İkinci fotoğrafın çekildiği tarih 16 Eylül 2019 Pazartesi günü, Fenerbahçe kulübü başkanı Ali Koç ve yönetim kurulu üyeleri futbol federasyonunu ziyarete gidiyorlar. Tabii öylesine garip bir gün ve tesadüf oluyor ki aynı gün Fenerbahçe kulübü Alanya'da 3-1 mağlup oluyor ve ardından maçın tekrar edilmesi ile ilgili tartışmalar gündeme geliyor. Hiç kimse bula bula maçın oynanacağı günü mü buldunuz gibi bir soruyu tabii ki sormuyor! Ayrıca Ali Koç futbol federasyonu başkanı Nihat Özdemir'e 'en fazla şampiyon olan takım Fenerbahçe' yazılı dergi haberinin olduğu bir fotoğrafı armağan ediyor. Başkanlar fotoğrafla gülümseyerek poz veriyorlar. Tıpkı bir önceki fotoğraftaki gülümsemede olduğu gibi. Nihat Özdemir'in Fenerbahçe kulübünün eski 2. Başkanı olması ve şike süreci içerisindeki açıklamalarının yanı sıra son dönemdeki futboldaki milli ligin kurulması öncesindeki şampiyonluk sayıları açıklamalarını hatırladığımızda bu iki fotoğraf çok daha manidar bir hale bürünüyor.

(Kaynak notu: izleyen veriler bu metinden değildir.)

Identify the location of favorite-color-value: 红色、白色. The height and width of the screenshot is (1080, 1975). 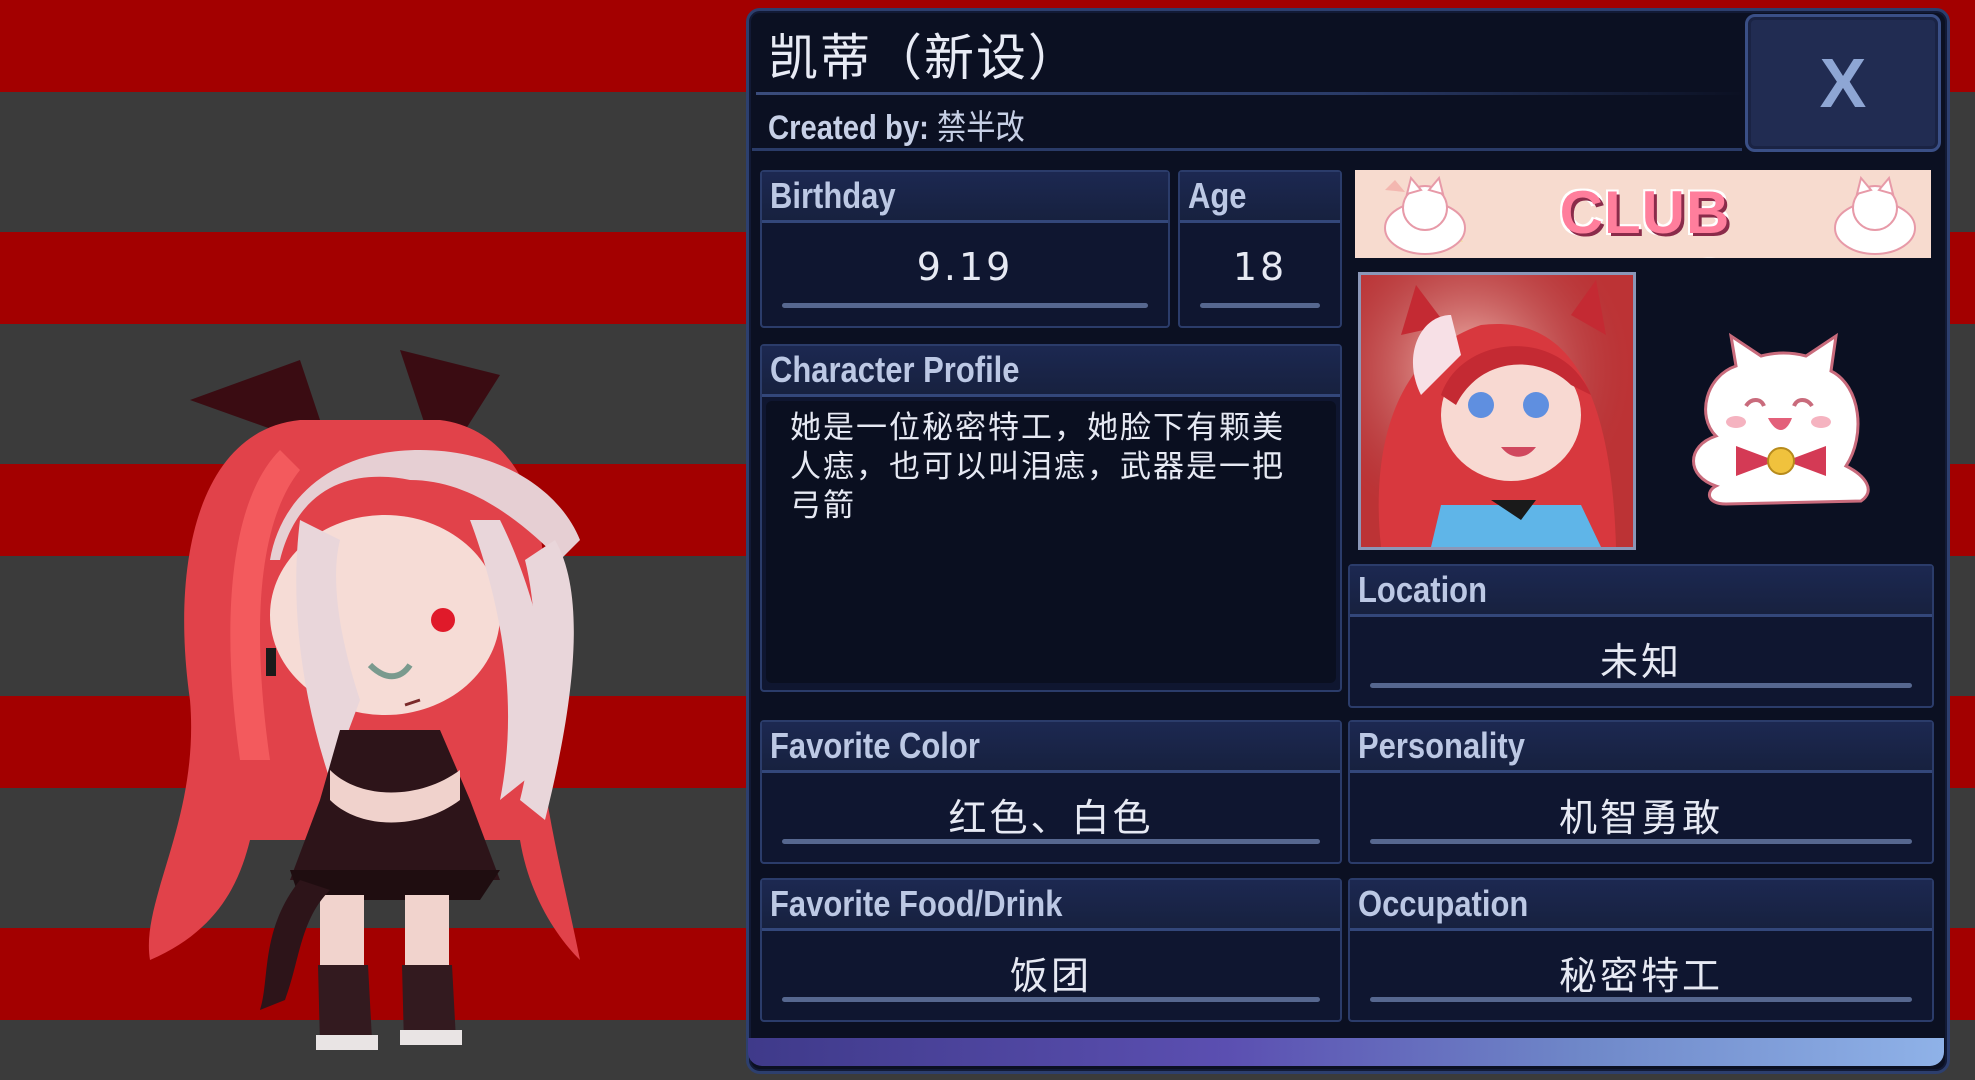
(1051, 808).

Geriye ise tartışmaların hiç ama hiç bitmeyeceği ve karşılıklı saygı, sevginin ortadan her geçen gün biraz daha fazla yok edildiği Türk futbolu kalıyor. Ekranlarda gördüklerimiz, oralarda konuşulanlar ve yaşananlar sadece kurgu olarak nitelendirilemez hayattan beslenmek suretiyle güçlenmekte olan bir yanı da söz konusu. İşte bu yanını beslediğimiz sürece ülke futbolu kadar onun sevdalıları olanların da kulüplerin de rahata erebilmeleri mümkün olmayacaktır. 'Marka Değeri' sözünü kullananların futbola verdiği zararın boyutlarını hala fark edebilmiş değiliz ve ne yazık ki biz fark ettiğimizde ortada futbol denilen bir şey de kalmayacak!